● **Entries provided**:
- Opening Delimiter -
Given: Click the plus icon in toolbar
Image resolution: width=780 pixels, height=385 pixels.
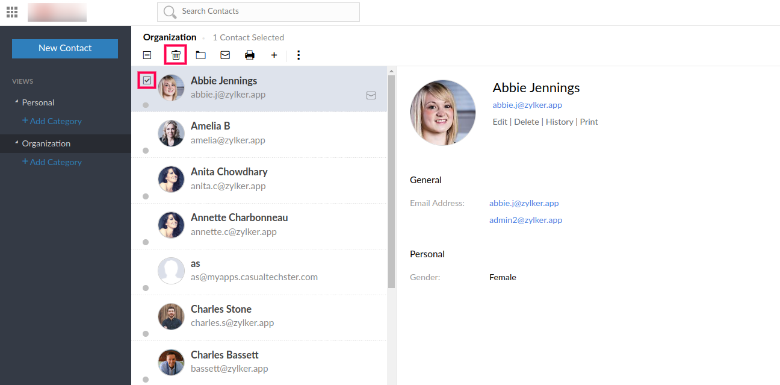Looking at the screenshot, I should pyautogui.click(x=274, y=55).
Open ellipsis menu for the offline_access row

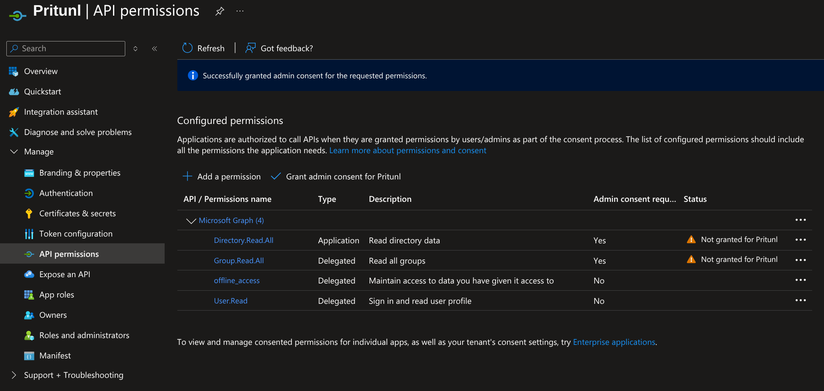pyautogui.click(x=800, y=280)
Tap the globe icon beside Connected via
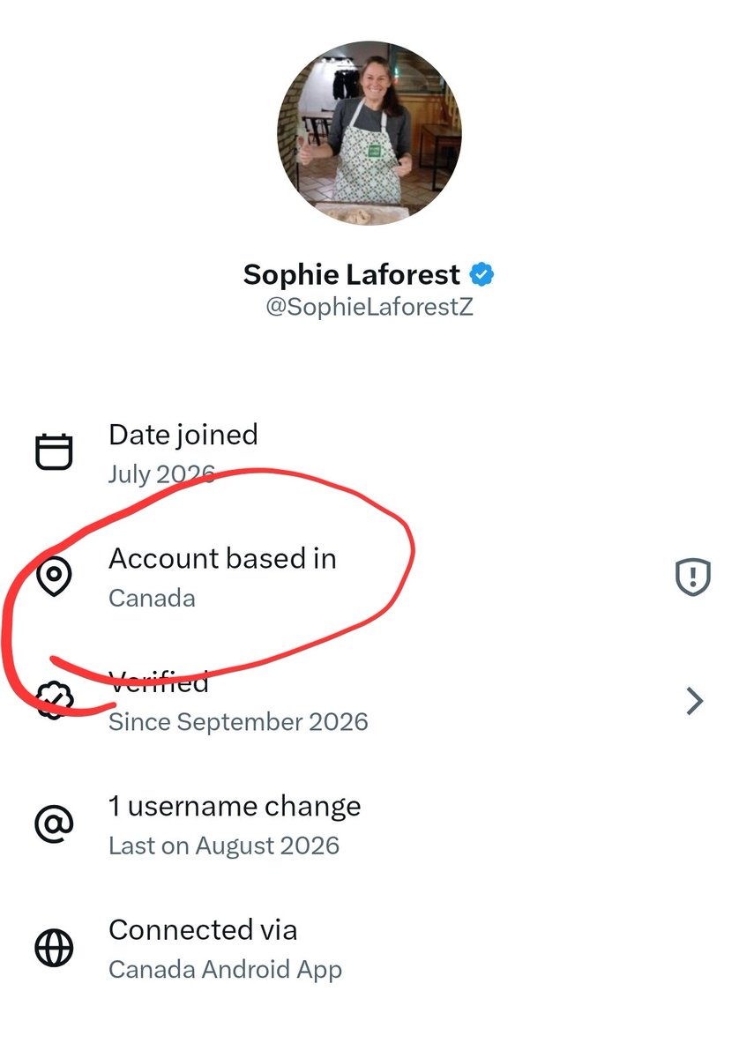This screenshot has width=739, height=1058. 54,949
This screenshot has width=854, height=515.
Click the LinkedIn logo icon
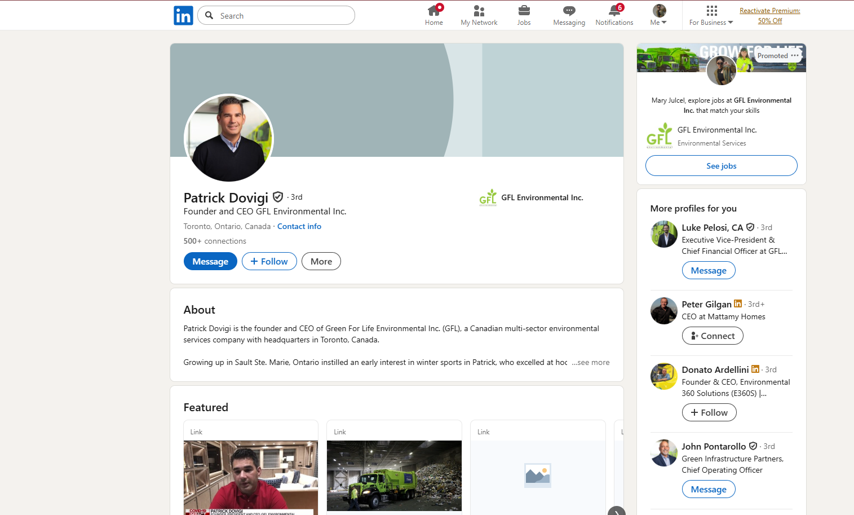(x=183, y=15)
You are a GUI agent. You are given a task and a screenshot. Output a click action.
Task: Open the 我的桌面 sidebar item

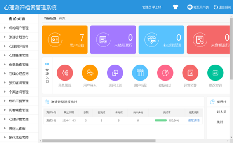click(17, 19)
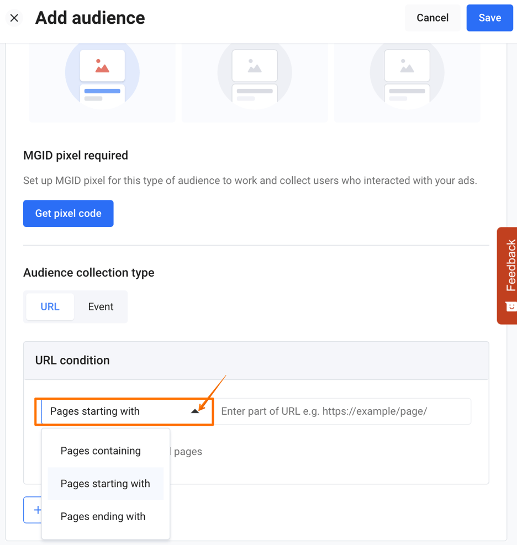Click the dropdown arrow on the URL condition selector
Viewport: 517px width, 545px height.
click(x=195, y=411)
- Closing Delimiter -
● **Prompt**:
Write out the records word for word. Pictures stay out.

● **Expected answer**:
Given: Click the plus icon in toolbar
Image resolution: width=780 pixels, height=385 pixels.
Looking at the screenshot, I should pyautogui.click(x=274, y=55).
Open ellipsis menu for the offline_access row

pyautogui.click(x=800, y=280)
Tap the globe icon beside Connected via
This screenshot has width=739, height=1058. 54,949
This screenshot has width=854, height=515.
Click the LinkedIn logo icon
(x=183, y=15)
You are a GUI agent. You are given a task and a screenshot. Output a click action.
Task: Open the 我的桌面 sidebar item

click(17, 19)
Click the dropdown arrow on the URL condition selector
Viewport: 517px width, 545px height.
click(x=195, y=411)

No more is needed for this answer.